“Well, let me tow you down with my motor?”

“Nope,” said Walter. “I’ll tow her myself.”

In a few minutes more the little “cat” was heading down the Lake with the new yacht in tow.

“What’s the matter?” someone asked Fagner. “You look as if you’d lost something.”

“Oh, no,” laughed Fagner. “I’ve only just been ‘called’ with four mixed diamonds and one black card.”

“Didn’t you want to sell to the boy?” asked one of his workmen, a good old fellow to whom one could be confidential.

“What!” cried Fagner. “Want to sell that?” He pointed to the beautiful fragile craft which a moment or two before had been his. It was following the “cat” as if it had no weight at all. “Absolutely not! That little beauty is the fastest sailing boat in America. Do you see the way she glides? That boat slips over the water like a skimming stone. But she’ll have to be skippered,” he smiled grimly. “After he loses a few races I’ll buy her back. I agreed to sell him either boat, provided he would skipper it himself, and provided also that he would give me an option on a resell. I think I’m safe—although I feel just now like a kid that has had his candy snatched out of his hand.”

Jerry, in the meantime, was busy with the documents piled up on the library table. There had been order about them once, but it took time to discover which were out of date and which still operative.
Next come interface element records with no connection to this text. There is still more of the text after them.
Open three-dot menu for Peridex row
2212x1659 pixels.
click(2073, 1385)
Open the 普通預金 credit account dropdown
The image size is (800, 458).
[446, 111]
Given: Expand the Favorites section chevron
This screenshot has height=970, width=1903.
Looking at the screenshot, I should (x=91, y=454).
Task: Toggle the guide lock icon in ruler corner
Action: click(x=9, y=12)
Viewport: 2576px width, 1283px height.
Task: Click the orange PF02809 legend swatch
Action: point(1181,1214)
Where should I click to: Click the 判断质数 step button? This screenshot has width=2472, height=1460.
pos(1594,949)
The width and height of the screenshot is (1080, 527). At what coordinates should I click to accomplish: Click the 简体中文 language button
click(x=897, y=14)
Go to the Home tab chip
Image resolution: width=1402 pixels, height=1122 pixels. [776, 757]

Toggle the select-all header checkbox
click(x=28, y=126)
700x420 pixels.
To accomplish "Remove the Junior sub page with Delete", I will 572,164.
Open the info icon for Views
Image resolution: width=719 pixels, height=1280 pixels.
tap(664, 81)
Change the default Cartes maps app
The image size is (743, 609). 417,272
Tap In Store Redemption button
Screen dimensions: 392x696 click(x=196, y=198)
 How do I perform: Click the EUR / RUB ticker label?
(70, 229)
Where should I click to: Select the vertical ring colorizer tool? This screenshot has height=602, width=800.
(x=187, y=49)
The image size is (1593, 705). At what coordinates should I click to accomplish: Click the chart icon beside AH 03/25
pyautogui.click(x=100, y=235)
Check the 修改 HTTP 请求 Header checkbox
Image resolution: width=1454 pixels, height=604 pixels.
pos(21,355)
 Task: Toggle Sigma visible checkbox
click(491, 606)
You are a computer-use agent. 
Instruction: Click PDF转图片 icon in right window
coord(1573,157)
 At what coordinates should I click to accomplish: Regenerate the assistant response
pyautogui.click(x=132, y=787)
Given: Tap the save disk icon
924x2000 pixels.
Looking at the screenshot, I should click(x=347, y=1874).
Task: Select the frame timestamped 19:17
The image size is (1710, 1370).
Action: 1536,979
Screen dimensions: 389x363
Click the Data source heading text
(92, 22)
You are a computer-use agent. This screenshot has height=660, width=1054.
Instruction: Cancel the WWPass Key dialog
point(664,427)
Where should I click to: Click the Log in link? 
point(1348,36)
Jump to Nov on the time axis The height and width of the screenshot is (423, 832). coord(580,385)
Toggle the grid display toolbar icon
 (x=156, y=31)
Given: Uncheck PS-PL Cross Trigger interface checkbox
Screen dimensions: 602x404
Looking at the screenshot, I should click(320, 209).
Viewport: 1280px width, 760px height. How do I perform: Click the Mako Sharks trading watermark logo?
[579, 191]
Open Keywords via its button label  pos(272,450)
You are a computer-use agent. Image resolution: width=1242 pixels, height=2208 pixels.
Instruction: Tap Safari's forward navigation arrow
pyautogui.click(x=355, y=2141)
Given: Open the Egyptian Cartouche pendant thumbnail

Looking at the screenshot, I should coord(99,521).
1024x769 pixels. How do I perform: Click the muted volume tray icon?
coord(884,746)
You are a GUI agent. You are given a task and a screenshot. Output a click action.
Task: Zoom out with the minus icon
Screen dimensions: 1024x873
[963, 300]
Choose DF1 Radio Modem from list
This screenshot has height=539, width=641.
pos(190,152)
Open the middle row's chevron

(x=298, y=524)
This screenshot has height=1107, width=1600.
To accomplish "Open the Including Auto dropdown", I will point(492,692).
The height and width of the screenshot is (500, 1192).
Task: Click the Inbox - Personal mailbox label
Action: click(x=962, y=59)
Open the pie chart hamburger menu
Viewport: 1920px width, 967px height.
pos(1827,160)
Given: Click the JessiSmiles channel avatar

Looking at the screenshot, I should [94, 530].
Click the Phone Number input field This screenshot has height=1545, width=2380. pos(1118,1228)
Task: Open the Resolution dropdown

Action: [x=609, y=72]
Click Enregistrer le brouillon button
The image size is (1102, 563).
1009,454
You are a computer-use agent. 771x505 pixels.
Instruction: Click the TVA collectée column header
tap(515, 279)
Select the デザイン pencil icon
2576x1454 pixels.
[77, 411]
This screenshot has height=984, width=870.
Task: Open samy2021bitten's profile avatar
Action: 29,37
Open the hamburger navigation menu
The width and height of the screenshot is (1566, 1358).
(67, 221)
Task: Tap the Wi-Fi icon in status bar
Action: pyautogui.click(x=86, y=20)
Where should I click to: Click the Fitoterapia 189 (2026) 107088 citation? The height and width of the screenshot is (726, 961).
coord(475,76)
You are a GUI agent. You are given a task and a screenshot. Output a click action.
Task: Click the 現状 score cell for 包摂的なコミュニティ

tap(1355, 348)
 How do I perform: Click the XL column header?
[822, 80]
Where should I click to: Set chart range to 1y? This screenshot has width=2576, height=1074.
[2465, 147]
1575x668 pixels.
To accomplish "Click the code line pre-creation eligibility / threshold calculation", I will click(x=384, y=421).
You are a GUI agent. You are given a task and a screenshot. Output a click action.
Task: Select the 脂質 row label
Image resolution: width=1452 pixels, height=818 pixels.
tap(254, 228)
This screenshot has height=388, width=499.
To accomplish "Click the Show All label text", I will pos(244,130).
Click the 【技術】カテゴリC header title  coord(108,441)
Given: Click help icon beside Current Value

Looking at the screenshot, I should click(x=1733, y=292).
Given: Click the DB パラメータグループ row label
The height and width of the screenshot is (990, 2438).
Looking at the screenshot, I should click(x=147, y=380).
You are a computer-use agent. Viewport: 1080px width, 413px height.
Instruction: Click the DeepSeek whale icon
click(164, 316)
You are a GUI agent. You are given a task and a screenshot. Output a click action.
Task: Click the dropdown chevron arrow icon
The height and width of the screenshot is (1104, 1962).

Careful memoranda on slips of cardboard were helpful here and there, but it would require reading packets of correspondence before all the matters could be cleared up; and George Alexander would have to be interviewed. George Alexander had had complete charge of the house and farm end of things during the trip abroad.

This left Richard to his own devices. For a time he made quick friends with “Count”—pointers are not very discriminating. Then with the dog “heeling” beautifully, he marched down the hill to take a swim. Phœbe Norris was sewing on her water-front porch.

“I came down for a swim if I——”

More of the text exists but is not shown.